Academic Susskind has been thinking the unthinkable here, too. It's worth it after inconclusive attempts by Labour to introduce new packages on legal services, a commission, far too much regulation, and a "push me, pull you" policy on conditional fee agreements so we don't really know where we are or what direction we are going in- and whether we are even allowed to question the future because it is not the `done thing' and we should just take what is meted out from the government.
However, the next decade should be the decade of change for us as IT takes over and those carbon copies find their final resting place in the `V & A'. The author used a novel method to test his theories after his forerunner "The Future of Law", and was clearly delighted with the responses contained in his selected quotes from nine eminent people on the dust jacket: comments which are both sensible and constructive.
This book does present a scary future, but it's one we can manage, without Shakespeare's remedy - `first, let's kill all the lawyers' - which is what some of Susskind's imagery may conjure up for less secure lawyers. The thesis is about our continuing structure, how we deliver our services to the client and the state, and it should also be about what rights we have as lawyers fulfilling our functions as a career under continuous professional development policies- and about democracy within the legal profession which, for some, seems missing with our professional bodies.
So where does Susskind take us in his 8 chapters?
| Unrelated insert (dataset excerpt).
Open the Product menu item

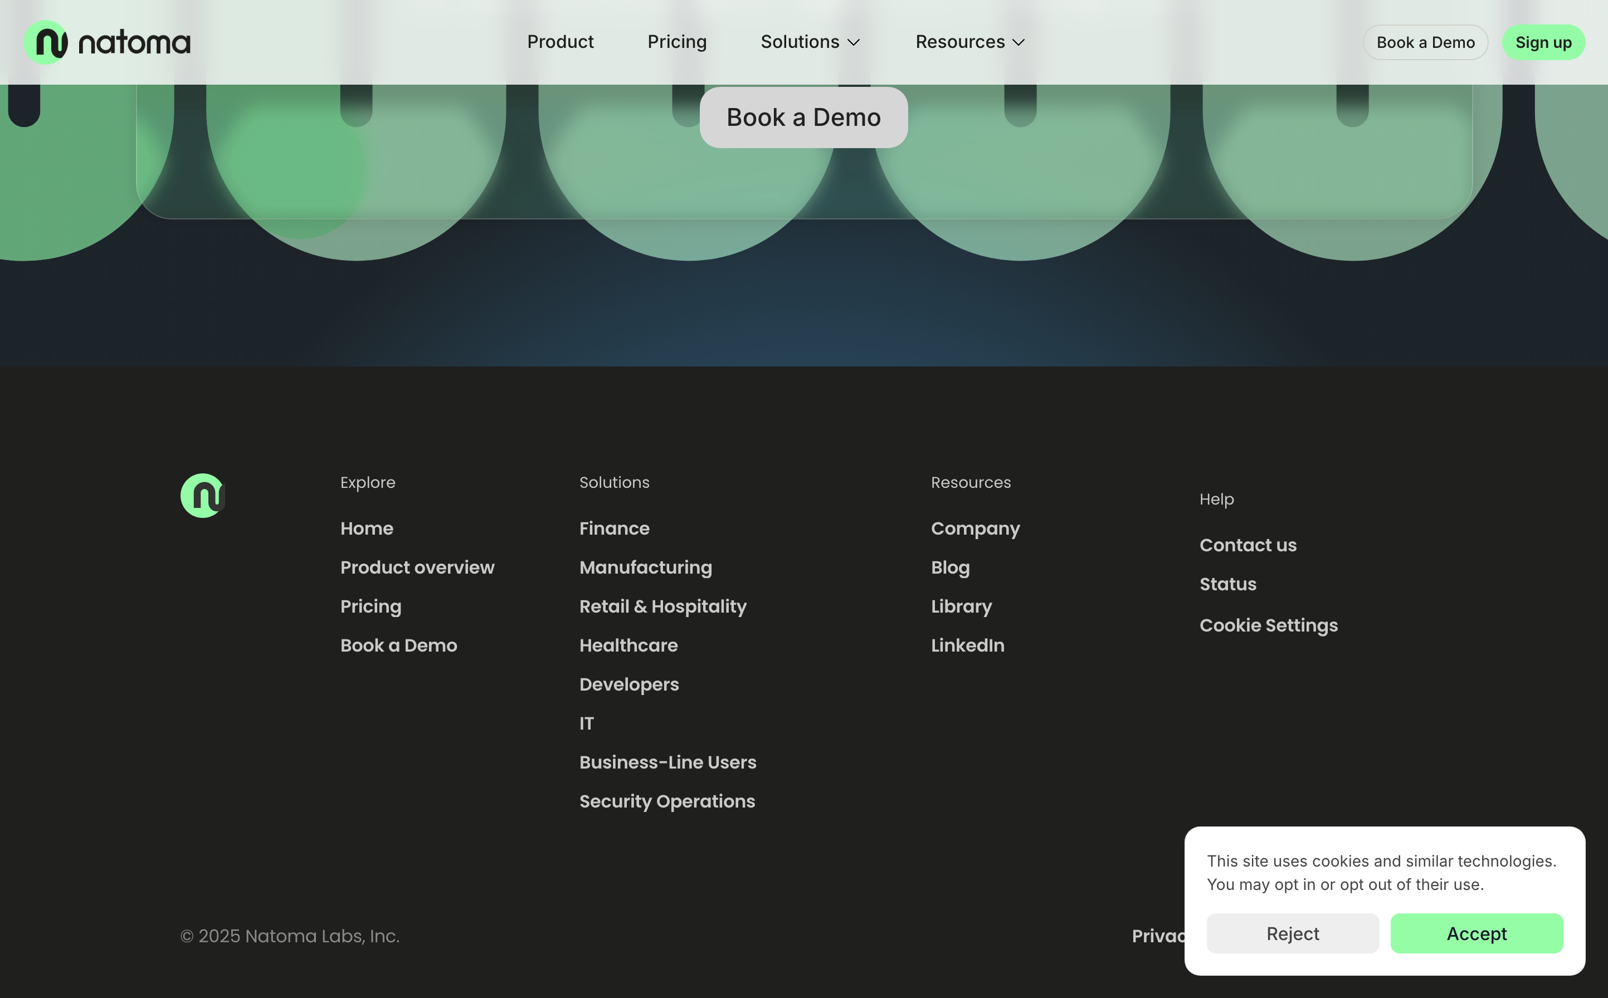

The answer is along a road driven by 2 forces:
* by a market pull towards the commoditization of legal services; * by the pervasive development and uptake of new and disruptive legal technologies; and * our jobs.
The problem is that everyone else has the same problems just now so there's a need for a constructive approach by all (in other words, the government). Mixed with this will be the modern needs of lawyers, their physical and psychological profiles and wants, and the way in which business and society has adapted to new conditions so far.
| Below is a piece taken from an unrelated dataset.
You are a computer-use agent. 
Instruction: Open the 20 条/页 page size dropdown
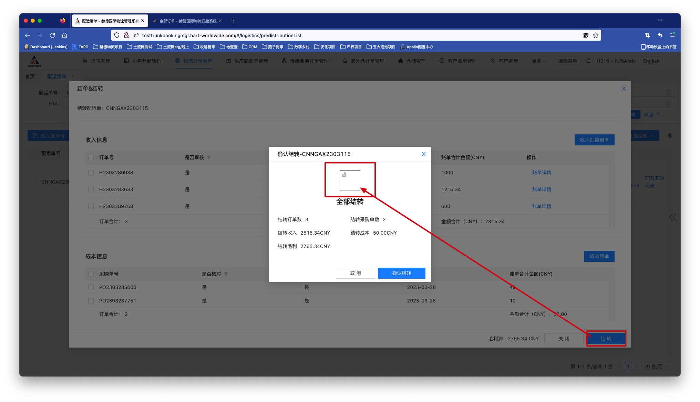656,367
I feel Susskind has made an excellent start by opening up this debate but we have a long way to go as the digital era takes effect. But what happens then? I would suggest that whilst the basics of representation and advice remain even with IT, the prognosis and implications in his conclusion should be read and re-read.
The author talks finally about motive- this is actually the beginning of a new structure for legal services which will always be needed in a civilized society. His parting aspiration that these services should be quicker, better, cheaper and more widely available is right (of course they should), but it hasn't worked in the past so why should it work in the future just because of IT! Susskind's rethink must be positive because as a newly famous American has just said "yes, we can". I think we can, so there is no end of lawyers, just a new beginning so the end is nigh has been postponed...indefinitely.